> [How to complete this task] Could you return every line of the records below that contains the word "cell"?

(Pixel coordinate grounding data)
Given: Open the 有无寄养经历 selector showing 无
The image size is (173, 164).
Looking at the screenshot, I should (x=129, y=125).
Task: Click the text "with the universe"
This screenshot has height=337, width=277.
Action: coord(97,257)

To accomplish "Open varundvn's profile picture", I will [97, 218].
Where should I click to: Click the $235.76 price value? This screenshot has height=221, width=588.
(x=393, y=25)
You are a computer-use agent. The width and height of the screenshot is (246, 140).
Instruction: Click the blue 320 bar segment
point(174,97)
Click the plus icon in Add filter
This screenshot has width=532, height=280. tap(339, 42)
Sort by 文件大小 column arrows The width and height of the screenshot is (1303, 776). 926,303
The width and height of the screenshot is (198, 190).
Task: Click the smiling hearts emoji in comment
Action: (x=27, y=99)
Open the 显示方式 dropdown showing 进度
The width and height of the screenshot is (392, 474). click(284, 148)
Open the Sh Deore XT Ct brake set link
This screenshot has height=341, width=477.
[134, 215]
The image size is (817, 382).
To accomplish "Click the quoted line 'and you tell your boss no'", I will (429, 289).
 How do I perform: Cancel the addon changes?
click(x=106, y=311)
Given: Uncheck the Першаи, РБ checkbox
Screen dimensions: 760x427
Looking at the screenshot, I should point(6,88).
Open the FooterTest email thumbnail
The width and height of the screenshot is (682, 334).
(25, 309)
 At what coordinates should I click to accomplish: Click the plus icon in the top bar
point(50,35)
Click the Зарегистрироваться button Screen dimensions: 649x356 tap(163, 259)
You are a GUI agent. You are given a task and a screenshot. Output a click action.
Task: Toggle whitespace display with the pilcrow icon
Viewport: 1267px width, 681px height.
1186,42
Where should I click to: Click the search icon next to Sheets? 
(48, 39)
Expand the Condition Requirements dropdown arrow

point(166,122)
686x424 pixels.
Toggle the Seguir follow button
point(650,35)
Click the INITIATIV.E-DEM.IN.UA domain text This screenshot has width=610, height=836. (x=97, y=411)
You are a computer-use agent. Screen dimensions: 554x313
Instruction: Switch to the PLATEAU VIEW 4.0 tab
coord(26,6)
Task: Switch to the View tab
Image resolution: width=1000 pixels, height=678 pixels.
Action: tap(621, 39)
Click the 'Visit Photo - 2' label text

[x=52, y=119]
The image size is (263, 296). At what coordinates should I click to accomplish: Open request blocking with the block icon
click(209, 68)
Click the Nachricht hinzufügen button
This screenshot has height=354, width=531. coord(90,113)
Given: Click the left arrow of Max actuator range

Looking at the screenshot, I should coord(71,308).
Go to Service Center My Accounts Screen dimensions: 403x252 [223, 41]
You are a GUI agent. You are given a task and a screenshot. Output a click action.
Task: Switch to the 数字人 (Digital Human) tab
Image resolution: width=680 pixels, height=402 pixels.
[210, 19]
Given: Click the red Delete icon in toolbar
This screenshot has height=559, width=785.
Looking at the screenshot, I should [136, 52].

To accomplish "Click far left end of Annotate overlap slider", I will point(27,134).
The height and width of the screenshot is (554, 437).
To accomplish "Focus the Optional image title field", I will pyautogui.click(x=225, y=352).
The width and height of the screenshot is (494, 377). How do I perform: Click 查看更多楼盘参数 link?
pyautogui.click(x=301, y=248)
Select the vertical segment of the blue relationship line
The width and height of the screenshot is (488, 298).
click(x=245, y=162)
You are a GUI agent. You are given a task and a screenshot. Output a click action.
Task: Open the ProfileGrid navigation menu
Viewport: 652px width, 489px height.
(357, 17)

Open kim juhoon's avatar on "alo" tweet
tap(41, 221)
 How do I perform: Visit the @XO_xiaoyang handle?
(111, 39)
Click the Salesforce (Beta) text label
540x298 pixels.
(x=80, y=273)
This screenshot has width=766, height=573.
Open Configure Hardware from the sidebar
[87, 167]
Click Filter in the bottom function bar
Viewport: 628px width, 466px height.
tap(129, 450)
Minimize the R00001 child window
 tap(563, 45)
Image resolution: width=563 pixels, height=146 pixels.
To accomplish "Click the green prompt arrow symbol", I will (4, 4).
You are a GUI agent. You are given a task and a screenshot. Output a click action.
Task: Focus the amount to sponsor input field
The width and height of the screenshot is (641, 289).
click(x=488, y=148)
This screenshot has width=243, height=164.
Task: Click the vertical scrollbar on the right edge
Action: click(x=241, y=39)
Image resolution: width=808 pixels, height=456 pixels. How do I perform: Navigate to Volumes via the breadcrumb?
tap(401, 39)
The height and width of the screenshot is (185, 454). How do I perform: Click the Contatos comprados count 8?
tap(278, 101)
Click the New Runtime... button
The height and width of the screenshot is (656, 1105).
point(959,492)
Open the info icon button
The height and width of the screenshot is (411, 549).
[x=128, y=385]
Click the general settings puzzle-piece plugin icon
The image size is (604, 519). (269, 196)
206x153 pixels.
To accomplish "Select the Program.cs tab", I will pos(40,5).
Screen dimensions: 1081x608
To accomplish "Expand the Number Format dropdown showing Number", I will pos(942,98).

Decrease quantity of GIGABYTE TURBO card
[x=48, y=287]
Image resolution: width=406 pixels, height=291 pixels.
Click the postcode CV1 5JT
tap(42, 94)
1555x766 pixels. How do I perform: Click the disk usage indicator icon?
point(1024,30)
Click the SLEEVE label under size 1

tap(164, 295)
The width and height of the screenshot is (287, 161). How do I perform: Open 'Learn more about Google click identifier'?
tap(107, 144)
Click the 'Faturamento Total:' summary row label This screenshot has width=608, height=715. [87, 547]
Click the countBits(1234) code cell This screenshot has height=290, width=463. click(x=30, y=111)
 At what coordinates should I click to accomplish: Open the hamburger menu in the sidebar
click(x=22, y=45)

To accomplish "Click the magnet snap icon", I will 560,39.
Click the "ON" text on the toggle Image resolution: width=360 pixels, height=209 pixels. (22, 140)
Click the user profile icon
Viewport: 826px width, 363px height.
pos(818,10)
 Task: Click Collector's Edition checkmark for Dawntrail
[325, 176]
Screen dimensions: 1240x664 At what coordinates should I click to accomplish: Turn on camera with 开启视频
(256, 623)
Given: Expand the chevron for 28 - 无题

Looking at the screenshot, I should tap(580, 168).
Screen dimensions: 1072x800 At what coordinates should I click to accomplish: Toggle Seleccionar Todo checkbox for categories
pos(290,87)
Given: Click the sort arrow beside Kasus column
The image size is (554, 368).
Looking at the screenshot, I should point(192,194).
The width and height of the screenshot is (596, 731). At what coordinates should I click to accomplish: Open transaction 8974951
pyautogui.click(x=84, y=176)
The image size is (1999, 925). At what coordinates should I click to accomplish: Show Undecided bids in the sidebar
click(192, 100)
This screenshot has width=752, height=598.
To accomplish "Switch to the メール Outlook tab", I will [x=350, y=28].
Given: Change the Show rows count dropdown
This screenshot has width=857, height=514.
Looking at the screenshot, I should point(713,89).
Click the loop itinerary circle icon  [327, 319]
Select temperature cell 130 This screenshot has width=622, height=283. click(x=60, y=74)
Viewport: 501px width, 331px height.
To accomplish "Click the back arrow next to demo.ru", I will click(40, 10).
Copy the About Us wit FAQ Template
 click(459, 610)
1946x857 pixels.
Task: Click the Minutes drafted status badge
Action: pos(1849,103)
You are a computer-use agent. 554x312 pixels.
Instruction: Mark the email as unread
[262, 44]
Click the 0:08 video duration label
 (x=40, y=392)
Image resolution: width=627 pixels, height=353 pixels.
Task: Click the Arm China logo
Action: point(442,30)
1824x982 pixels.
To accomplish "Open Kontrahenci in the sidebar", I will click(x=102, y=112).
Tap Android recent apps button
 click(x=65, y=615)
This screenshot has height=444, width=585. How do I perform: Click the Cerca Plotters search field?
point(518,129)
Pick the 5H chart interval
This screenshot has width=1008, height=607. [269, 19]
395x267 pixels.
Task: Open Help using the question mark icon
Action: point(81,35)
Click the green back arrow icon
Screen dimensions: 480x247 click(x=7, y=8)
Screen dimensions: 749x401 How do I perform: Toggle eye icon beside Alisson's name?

> [Response to this exercise]
Click the countBits(1234) code cell This screenshot has height=290, width=463. click(x=30, y=111)
Select temperature cell 130 This screenshot has width=622, height=283. click(x=60, y=74)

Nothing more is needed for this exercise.